The problem
Please copy out the listing below in full and exactly.

Source information
******

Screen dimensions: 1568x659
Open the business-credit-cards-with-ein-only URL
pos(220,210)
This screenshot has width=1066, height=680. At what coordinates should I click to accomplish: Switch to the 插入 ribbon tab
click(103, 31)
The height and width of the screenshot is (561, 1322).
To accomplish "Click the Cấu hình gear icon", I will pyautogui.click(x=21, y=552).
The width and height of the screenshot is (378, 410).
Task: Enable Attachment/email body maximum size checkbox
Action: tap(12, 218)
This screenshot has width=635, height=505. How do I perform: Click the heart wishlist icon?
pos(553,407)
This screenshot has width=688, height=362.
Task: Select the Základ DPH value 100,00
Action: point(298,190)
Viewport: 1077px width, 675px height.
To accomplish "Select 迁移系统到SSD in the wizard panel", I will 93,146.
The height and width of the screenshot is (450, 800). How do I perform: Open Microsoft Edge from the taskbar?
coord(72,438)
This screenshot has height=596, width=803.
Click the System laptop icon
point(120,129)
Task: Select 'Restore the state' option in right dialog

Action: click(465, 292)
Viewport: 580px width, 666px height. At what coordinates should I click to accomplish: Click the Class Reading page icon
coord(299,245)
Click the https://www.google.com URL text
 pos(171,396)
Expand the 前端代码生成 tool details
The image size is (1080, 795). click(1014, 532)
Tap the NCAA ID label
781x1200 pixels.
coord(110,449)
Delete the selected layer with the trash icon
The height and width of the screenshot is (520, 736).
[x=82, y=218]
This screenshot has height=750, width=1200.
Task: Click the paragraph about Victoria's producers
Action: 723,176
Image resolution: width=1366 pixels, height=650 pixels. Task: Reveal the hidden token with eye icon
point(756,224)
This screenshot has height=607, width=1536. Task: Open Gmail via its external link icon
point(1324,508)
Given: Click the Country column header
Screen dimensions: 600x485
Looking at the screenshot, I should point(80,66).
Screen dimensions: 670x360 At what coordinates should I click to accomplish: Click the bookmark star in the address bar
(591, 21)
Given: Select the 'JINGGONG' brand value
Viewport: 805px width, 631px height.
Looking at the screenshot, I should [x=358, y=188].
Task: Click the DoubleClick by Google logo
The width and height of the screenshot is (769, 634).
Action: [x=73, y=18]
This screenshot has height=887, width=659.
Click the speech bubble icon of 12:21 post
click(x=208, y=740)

******

Response to this exercise
Screen dimensions: 1568x659
Open the business-credit-cards-with-ein-only URL
pos(220,210)
This screenshot has width=1066, height=680. At what coordinates should I click to accomplish: Switch to the 插入 ribbon tab
click(103, 31)
The height and width of the screenshot is (561, 1322).
To accomplish "Click the Cấu hình gear icon", I will pyautogui.click(x=21, y=552).
The width and height of the screenshot is (378, 410).
Task: Enable Attachment/email body maximum size checkbox
Action: tap(12, 218)
This screenshot has width=635, height=505. How do I perform: Click the heart wishlist icon?
pos(553,407)
This screenshot has width=688, height=362.
Task: Select the Základ DPH value 100,00
Action: point(298,190)
Viewport: 1077px width, 675px height.
To accomplish "Select 迁移系统到SSD in the wizard panel", I will 93,146.
The height and width of the screenshot is (450, 800). How do I perform: Open Microsoft Edge from the taskbar?
coord(72,438)
This screenshot has height=596, width=803.
Click the System laptop icon
point(120,129)
Task: Select 'Restore the state' option in right dialog

Action: click(465, 292)
Viewport: 580px width, 666px height. At what coordinates should I click to accomplish: Click the Class Reading page icon
coord(299,245)
Click the https://www.google.com URL text
 pos(171,396)
Expand the 前端代码生成 tool details
The image size is (1080, 795). click(1014, 532)
Tap the NCAA ID label
781x1200 pixels.
coord(110,449)
Delete the selected layer with the trash icon
The height and width of the screenshot is (520, 736).
[x=82, y=218]
This screenshot has height=750, width=1200.
Task: Click the paragraph about Victoria's producers
Action: 723,176
Image resolution: width=1366 pixels, height=650 pixels. Task: Reveal the hidden token with eye icon
point(756,224)
This screenshot has height=607, width=1536. Task: Open Gmail via its external link icon
point(1324,508)
Given: Click the Country column header
Screen dimensions: 600x485
Looking at the screenshot, I should point(80,66).
Screen dimensions: 670x360 At what coordinates should I click to accomplish: Click the bookmark star in the address bar
(591, 21)
Given: Select the 'JINGGONG' brand value
Viewport: 805px width, 631px height.
Looking at the screenshot, I should [x=358, y=188].
Task: Click the DoubleClick by Google logo
The width and height of the screenshot is (769, 634).
Action: [x=73, y=18]
This screenshot has height=887, width=659.
Click the speech bubble icon of 12:21 post
click(x=208, y=740)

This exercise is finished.